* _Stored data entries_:
• • •

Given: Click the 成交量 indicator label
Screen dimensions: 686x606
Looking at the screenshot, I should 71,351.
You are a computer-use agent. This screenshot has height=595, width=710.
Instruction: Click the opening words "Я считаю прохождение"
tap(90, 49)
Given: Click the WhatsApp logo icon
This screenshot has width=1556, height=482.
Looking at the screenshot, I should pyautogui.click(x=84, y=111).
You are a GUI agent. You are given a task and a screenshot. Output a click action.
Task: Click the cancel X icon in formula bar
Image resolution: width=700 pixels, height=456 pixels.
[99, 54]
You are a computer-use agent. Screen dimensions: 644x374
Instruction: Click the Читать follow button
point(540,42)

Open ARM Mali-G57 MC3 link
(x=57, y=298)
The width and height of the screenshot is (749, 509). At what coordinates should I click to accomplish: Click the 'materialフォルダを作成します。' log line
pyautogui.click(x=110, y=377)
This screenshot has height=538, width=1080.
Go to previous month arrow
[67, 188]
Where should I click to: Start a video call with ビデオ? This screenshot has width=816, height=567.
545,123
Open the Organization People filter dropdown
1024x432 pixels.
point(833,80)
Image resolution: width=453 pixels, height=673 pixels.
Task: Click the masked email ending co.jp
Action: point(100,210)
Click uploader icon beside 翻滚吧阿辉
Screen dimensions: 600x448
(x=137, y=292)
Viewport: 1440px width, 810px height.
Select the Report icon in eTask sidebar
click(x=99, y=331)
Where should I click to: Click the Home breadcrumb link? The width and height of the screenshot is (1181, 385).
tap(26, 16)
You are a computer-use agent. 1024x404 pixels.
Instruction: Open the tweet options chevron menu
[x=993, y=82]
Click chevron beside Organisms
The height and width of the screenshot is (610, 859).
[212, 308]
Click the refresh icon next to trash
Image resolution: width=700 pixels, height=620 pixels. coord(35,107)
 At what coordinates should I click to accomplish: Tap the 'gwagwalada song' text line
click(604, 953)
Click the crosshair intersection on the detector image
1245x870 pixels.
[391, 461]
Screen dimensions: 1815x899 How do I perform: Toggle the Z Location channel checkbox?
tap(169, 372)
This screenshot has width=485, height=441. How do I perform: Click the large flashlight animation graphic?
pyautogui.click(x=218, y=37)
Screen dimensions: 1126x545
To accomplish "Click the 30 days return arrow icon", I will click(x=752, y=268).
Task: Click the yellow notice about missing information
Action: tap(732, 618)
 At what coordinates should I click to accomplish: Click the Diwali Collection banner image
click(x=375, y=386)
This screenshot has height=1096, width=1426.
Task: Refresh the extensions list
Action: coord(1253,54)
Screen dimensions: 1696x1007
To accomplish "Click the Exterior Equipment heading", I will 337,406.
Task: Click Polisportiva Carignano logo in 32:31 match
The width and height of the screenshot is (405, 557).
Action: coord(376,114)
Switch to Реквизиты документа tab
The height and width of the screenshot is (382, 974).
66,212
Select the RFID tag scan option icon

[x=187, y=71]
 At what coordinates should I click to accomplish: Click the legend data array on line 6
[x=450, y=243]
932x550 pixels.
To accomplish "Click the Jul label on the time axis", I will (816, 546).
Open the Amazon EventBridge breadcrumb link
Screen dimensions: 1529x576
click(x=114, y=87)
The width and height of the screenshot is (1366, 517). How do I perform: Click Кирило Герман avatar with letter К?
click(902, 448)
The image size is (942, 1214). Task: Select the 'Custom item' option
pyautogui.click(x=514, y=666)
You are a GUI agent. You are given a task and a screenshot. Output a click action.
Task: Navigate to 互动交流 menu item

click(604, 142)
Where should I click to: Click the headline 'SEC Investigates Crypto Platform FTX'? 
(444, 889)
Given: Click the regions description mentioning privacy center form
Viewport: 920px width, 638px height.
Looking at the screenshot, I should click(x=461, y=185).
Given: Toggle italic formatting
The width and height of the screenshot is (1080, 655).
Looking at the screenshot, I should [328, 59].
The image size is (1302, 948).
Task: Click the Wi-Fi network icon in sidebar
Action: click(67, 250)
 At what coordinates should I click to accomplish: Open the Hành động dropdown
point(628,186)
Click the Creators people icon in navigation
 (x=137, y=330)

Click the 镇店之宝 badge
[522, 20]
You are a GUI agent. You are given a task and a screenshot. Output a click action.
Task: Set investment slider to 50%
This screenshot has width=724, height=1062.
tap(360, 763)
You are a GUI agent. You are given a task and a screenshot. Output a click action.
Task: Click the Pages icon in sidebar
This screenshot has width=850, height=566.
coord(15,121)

• • •

* _Task requirements_: Both end lines included, restate word for word the lines above from the line with "1245x870 pixels." to the line with "Task: Click Polisportiva", and nothing else.

* _Answer to this problem_:
1245x870 pixels.
[391, 461]
Screen dimensions: 1815x899 How do I perform: Toggle the Z Location channel checkbox?
tap(169, 372)
This screenshot has width=485, height=441. How do I perform: Click the large flashlight animation graphic?
pyautogui.click(x=218, y=37)
Screen dimensions: 1126x545
To accomplish "Click the 30 days return arrow icon", I will click(x=752, y=268).
Task: Click the yellow notice about missing information
Action: tap(732, 618)
 At what coordinates should I click to accomplish: Click the Diwali Collection banner image
click(x=375, y=386)
This screenshot has height=1096, width=1426.
Task: Refresh the extensions list
Action: coord(1253,54)
Screen dimensions: 1696x1007
To accomplish "Click the Exterior Equipment heading", I will 337,406.
Task: Click Polisportiva Carignano logo in 32:31 match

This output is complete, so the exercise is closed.